Here is a summary of different models that are available:

  • Google’s First Party Models - You can Leverage multimodal models from Google across vision, dialog, code generation, and code completion. Models include PaLM for Text, PaLM for Chat, Imagen for text-to-image, Codey for code completion, Chirp for speech-to-text
  • Open Source Models - This is one of my favorites as I have familiarity in few of these. You can access a wide variety of enterprise-ready open source models such as BERT, T5-FLAN, ViT, EfficientNet
  • Fine-tunable models - Models that data scientists can further fine-tune through a custom notebook or pipeline.
  • Task-specific solutions - Most of these pre-built models are ready to use off the shelf, and many can be customized using your own data.

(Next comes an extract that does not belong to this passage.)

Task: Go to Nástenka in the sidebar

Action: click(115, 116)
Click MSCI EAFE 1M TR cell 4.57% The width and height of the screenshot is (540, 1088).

To use Model Garden, you first need to create a Google Cloud Platform project and enable the Vertex AI API. Once you have done that, you can browse the list of available models and select the ones that you want to use. Model Garden provides a variety of ways to deploy your models, including:

  • Direct deployment: You can deploy your models directly to Vertex AI. This is the simplest option, but it gives you less control over how your models are deployed.
  • Tuning: You can use Generative AI Studio to tune your models. This can improve the performance of your models, but it can also take some time.
  • Deployment to a data science notebook: You can deploy your models to a data science notebook. This gives you the most control over how your models are deployed, but it also requires more technical knowledge.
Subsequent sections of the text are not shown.